Why Tennis Bettors Should Follow Players on Instagram

Following tennis players on Insta - and their partners - can reveal rest periods the market ignores, adding valuable info to helps bettors find small edges.

nishi
2 min read
Why Tennis Bettors Should Follow Players on Instagram

Can Instagram Give You a Tennis Betting Edge?

Following tennis players — and their partners — can reveal rest periods, injuries, and travel that the market often ignores. It's free information that many bettors don't use.

We are at the start of the season and, after a long year, most players have taken some time off in November and December — sometimes more, sometimes less. Physical rest, mental rest, or both. And this matters.

Some players start the preseason a bit later because they had physical issues, or simply because they finished the previous season very late and needed extra recovery time. Others start training very early and are already playing exhibition matches.

I often gather this kind of information from Instagram players' accounts, when it's available. Not only now, at the start of the season, but throughout the year as well.

Years ago, I mainly used Twitter to follow players. Over time, however, more and more of them have shifted to Instagram and barely post on X anymore. In fact, I still follow many players on X from years back, but most of them are now active almost exclusively on Instagram.

What Players Reveal

Sometimes they openly share interesting things: training blocks, gyms, courts, travel, or even comments about how their body feels. And sometimes, more importantly, they show when they are not training.

During the season, players also take breaks — planned or unplanned. And many times, it's their posts that reveal it. Not through official statements, but through small details: beaches, long trips, silence, or "life content" instead of tennis content.

The Secret Source: Players' Partners

But here's where it gets even more interesting.

Some players often don't post much. But their girlfriends or wives do.

They usually have fewer followers, are less scrutinized, and post more naturally. Vacation photos, stories from resorts, sunsets, cocktails. And if I see a player's partner in the Caribbean, I can reasonably infer the player might be there too.

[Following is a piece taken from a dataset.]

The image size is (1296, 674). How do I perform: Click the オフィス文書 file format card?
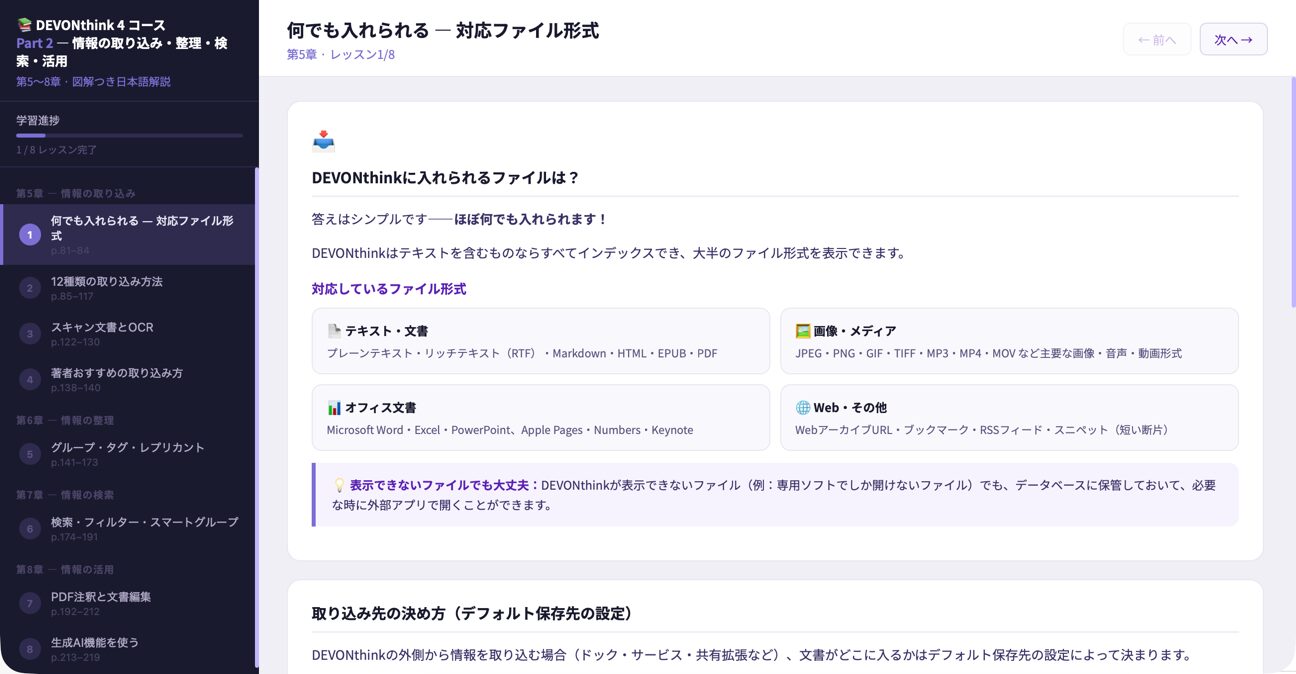click(x=540, y=418)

That information is valuable.

He might still be training on vacation, I know. But if you're relaxing, you're usually not training hard. At the very least, intensity and volume are lower.

Why the Market Doesn't Price This In

Of course, this information alone rarely justifies a bet. But it's an extra piece of the puzzle. And the key point is that, unless it's a top, highly followed player, the market does not use to price this in. Or if they do, it’s not when the odds are first released, but closer to market close — when perhaps a tipster with many followers has already mentioned it.

Betting is about collecting many small pieces of information. Individually, almost none of them leads to a bet.

But together — mixed with experience, intuition, and numbers — they can lead to positive EV decisions. This is exactly what in financial analysis is called "the Mosaic Theory."

Conclusion

I know it's a bit of work to find players on Insta, and even more their partners, but following both — especially the partners — can help your betting.